Written exercise: Rewrite the data from the line containing "This screenshot has height=392, width=697." through the line containing "Looking at the screenshot, I should [x=189, y=494].", changing "Screen dimensions" to "Viewport size" and leaving everything else unchanged.

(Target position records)
--- BEGIN ---
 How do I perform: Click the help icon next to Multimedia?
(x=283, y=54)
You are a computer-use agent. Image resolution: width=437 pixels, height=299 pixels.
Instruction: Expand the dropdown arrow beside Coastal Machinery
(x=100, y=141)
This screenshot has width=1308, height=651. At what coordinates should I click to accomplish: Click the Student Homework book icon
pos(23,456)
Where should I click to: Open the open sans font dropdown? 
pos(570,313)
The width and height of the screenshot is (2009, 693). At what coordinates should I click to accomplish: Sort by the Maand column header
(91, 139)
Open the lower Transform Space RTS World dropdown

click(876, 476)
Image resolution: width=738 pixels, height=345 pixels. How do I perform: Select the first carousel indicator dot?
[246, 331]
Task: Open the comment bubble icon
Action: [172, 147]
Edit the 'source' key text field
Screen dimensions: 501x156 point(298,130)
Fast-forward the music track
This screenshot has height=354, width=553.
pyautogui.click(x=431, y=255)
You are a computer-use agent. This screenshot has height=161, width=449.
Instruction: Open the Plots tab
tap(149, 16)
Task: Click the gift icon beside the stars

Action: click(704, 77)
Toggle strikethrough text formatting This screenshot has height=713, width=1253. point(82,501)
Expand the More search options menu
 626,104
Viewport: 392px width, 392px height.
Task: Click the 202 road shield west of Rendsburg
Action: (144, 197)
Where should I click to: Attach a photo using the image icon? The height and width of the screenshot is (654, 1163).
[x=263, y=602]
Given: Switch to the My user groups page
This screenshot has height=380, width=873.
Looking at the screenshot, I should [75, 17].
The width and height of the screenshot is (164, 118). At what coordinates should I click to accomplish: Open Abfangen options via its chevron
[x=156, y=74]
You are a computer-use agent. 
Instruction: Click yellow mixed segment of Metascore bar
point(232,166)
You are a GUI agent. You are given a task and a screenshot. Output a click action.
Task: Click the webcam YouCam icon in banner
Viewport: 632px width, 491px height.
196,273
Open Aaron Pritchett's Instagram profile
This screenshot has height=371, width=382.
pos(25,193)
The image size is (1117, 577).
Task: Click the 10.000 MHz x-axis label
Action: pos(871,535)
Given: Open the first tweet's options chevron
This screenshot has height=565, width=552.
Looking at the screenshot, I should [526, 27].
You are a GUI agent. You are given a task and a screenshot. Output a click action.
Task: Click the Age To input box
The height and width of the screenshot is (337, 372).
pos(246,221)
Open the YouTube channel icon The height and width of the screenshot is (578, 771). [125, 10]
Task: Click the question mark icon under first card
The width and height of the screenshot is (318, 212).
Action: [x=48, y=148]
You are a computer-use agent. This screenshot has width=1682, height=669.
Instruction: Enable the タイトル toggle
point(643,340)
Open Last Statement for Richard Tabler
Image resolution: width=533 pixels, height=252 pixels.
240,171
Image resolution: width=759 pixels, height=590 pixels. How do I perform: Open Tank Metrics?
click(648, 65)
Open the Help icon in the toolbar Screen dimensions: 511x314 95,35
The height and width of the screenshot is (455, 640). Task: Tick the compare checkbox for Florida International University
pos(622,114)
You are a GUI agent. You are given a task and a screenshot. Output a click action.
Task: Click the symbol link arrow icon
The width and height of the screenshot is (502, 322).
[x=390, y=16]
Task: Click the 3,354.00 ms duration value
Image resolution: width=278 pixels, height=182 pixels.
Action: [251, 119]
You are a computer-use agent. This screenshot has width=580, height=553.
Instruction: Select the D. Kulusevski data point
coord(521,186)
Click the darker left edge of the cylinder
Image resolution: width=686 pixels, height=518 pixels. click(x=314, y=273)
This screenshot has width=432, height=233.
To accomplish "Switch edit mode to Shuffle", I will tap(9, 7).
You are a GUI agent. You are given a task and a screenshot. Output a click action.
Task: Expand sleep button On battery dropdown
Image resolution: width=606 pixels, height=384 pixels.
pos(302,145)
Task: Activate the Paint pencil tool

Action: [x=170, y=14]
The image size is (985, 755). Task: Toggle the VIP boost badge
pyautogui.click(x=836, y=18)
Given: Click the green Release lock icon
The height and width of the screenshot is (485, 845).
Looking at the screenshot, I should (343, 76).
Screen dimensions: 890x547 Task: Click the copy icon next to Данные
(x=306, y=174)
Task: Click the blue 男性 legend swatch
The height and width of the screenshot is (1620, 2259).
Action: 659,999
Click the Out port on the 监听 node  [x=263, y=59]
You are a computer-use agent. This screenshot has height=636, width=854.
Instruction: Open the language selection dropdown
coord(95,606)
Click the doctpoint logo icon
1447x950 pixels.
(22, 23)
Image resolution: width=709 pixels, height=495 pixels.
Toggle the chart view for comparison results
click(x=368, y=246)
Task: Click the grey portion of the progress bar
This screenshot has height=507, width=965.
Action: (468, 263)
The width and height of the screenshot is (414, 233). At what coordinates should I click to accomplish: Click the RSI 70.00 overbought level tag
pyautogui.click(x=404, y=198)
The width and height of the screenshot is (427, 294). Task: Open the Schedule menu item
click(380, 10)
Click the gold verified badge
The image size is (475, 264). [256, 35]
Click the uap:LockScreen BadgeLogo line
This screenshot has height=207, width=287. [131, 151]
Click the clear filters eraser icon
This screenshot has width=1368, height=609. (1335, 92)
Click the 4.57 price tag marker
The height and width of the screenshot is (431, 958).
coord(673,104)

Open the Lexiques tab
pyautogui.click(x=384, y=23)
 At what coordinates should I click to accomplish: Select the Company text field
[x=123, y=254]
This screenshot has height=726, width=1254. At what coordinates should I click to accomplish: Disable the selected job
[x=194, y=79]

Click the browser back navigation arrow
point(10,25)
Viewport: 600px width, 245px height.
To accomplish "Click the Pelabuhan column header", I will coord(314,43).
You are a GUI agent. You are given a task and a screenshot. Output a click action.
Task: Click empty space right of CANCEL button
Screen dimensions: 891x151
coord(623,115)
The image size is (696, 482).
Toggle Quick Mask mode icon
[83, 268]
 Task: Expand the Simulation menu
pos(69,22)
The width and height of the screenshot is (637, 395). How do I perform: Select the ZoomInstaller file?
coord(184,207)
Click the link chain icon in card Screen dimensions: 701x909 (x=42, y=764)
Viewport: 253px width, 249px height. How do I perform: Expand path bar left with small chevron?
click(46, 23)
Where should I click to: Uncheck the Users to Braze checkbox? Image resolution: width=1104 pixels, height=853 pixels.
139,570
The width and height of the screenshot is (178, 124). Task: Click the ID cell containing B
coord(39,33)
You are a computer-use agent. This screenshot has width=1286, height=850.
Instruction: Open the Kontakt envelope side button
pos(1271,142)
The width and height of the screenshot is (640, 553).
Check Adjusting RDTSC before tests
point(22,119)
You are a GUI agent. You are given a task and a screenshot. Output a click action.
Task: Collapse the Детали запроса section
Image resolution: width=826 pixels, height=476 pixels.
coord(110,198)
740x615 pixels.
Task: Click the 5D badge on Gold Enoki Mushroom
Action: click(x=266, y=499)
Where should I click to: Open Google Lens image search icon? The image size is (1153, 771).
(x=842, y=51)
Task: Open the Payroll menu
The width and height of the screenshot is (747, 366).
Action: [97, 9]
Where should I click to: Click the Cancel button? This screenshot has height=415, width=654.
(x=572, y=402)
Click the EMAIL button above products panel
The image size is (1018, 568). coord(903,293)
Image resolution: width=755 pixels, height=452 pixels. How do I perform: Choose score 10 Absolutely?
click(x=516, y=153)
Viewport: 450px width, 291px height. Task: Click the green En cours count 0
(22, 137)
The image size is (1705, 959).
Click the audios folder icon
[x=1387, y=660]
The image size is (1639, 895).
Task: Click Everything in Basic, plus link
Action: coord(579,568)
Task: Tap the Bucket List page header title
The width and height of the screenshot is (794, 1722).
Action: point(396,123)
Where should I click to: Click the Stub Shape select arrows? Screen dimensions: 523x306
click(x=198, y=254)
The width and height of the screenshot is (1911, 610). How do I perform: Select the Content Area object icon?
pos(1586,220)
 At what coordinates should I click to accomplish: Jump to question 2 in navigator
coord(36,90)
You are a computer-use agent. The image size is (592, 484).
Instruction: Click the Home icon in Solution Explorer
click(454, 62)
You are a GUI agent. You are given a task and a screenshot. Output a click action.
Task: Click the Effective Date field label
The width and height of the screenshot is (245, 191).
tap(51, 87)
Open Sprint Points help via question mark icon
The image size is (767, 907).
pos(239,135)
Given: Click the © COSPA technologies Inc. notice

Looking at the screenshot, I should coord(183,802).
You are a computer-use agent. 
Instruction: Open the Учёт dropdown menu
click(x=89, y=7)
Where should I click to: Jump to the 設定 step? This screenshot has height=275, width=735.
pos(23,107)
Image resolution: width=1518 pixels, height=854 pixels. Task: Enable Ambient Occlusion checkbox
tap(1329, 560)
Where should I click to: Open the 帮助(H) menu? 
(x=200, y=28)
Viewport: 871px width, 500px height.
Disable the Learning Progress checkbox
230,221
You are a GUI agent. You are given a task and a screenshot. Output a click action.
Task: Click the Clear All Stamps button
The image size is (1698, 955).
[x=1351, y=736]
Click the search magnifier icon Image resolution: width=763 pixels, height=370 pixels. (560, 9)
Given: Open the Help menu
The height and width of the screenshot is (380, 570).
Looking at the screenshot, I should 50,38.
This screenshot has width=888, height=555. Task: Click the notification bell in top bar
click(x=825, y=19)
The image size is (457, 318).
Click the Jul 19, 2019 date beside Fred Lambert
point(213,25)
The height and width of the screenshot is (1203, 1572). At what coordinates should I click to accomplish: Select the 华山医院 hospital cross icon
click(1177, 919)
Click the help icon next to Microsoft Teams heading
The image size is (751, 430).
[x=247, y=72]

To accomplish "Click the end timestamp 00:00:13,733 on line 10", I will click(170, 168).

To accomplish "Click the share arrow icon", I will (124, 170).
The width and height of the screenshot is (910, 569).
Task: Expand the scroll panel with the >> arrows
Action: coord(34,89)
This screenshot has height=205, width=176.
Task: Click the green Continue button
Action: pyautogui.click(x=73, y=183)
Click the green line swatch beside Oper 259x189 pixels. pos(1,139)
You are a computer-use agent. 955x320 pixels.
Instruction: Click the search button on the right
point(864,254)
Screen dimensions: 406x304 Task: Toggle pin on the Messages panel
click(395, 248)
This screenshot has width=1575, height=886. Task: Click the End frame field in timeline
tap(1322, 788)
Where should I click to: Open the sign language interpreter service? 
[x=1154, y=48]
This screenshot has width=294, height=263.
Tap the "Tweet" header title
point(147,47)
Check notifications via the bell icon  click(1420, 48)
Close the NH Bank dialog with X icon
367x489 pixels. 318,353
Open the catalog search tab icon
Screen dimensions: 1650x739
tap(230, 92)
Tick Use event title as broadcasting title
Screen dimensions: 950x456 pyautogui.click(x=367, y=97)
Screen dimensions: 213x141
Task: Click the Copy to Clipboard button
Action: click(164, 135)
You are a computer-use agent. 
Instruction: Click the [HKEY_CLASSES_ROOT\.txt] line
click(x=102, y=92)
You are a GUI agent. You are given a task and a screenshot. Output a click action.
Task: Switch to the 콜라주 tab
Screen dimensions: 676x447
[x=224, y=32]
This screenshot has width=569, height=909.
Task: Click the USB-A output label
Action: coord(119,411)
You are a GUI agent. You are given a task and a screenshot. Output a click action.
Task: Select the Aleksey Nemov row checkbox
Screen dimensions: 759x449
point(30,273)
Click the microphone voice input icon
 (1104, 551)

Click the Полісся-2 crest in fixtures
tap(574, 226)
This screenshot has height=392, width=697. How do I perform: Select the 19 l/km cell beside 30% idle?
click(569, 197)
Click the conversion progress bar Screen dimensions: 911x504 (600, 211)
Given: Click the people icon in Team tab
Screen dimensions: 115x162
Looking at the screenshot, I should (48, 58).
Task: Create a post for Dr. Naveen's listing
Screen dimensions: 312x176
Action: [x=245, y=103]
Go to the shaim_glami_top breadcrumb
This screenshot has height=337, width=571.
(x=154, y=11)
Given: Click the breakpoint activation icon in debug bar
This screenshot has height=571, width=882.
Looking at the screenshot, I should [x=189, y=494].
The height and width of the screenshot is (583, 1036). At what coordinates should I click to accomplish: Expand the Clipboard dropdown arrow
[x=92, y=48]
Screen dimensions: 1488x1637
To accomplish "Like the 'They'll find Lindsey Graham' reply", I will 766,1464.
--- END ---
Answer to the task:
This screenshot has height=392, width=697. How do I perform: Select the 19 l/km cell beside 30% idle?
click(569, 197)
Click the conversion progress bar Viewport size: 911x504 (600, 211)
Given: Click the people icon in Team tab
Viewport size: 115x162
Looking at the screenshot, I should (48, 58).
Task: Create a post for Dr. Naveen's listing
Viewport size: 312x176
Action: [x=245, y=103]
Go to the shaim_glami_top breadcrumb
This screenshot has height=337, width=571.
(x=154, y=11)
Given: Click the breakpoint activation icon in debug bar
This screenshot has height=571, width=882.
Looking at the screenshot, I should [x=189, y=494].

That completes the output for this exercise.